In the course of one of these daily lessons his father pointed out a boy kneeling at the edge of the pavement with a box before him, some brushes and a pot of blacking.
“That boy, beloved one,” said his father, “maintains his place in the scheme by removing the mud from the boots of the passers-by. Observe him now cleansing those of the man in the tall bright hat. For so doing he will be rewarded with a small piece of silver, and with that piece of silver he will obtain food and a roof for his head.”
“I don’t understand, my father, I don’t understand,” said the boy in deep perplexity. “If the man in the tall bright hat gives away to others the pieces of silver he possesses because he is too proud to bear a little mud on his boots, how can he obtain food for himself, and how can he sustain the little room in which he dwells?”
“We will follow in the footsteps of that man,” said his father, “and seek to find out the means by which he gains his own pieces of silver in such profusion.”
For many weeks the boy’s education in the practical sciences was conducted in this fashion; and although at first he lived in a state of deep perplexity, and was often overcome by the feeling that he would never find a key to these bewildering enigmas that made up the life of the great world out of doors, which now for some inscrutable purpose he was called upon to enter, perseverance, study and devout patience furnished him at last with some kind of reward.
Not less than two years of concentrated effort was necessary ere the boy began to make real progress in the least subtle of the astonishing complexities of that potent civilization of the West as evolved in the latter days of the nineteenth century of the Christian era.
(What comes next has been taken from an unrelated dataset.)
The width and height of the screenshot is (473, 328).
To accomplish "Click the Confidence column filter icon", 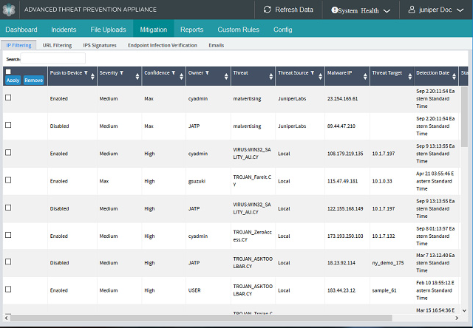I will (173, 73).
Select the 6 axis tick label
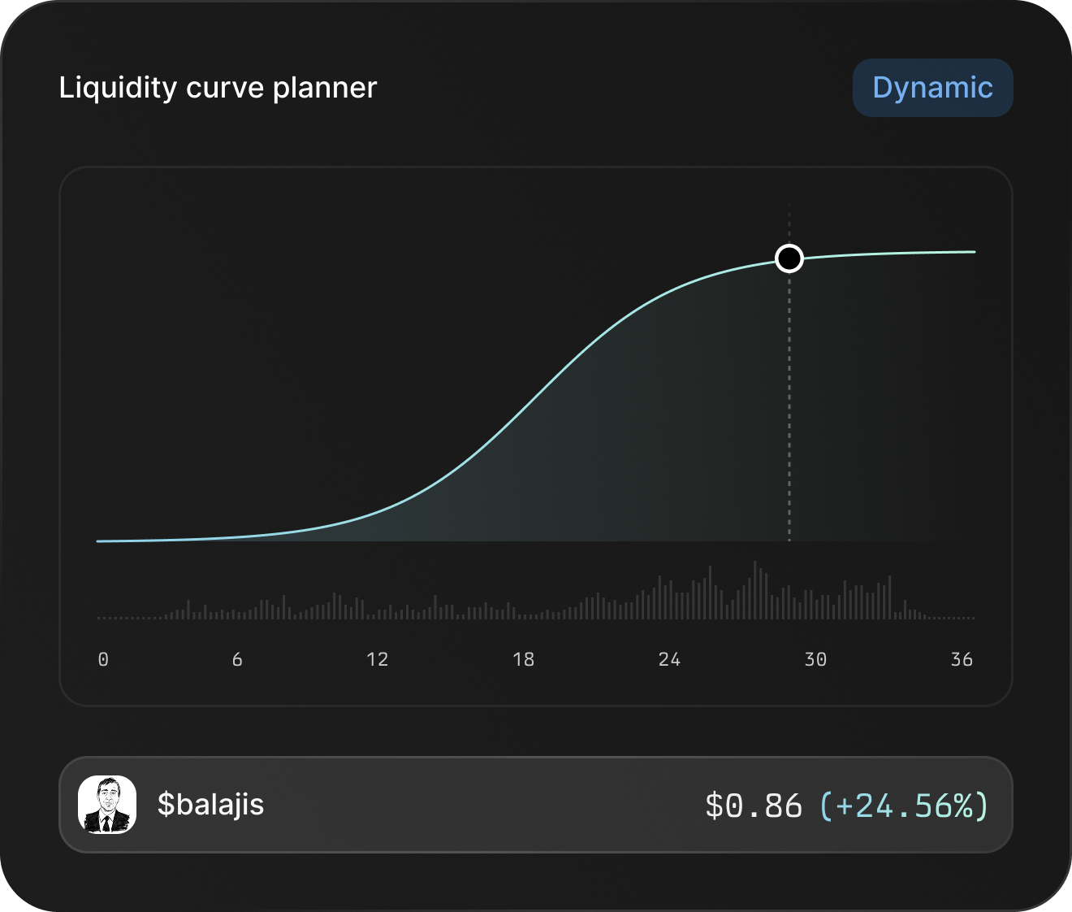 [x=237, y=659]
But as one slight piece of knowledge after another rewarded his intense application, he seemed to derive some ground of certainty from his successes, so that by the time he was nearly eighteen years of age he had pieced together these hard-won fragments of experience in such numbers that they wove themselves into a kind of fabric of lucid ideas. Endowed with this basis upon which to stand, he felt the hour to be at hand when the courage and the capacity would be his to make some sort of an entrance into the life of men and things, in the actual and visible out-of-doors world.
One evening he said to his father with an almost proud air: “To-morrow, my father, I intend to put to the test all this knowledge that has come to me during my many days of study—that is, of course, my father, if you think I speak the language well enough.”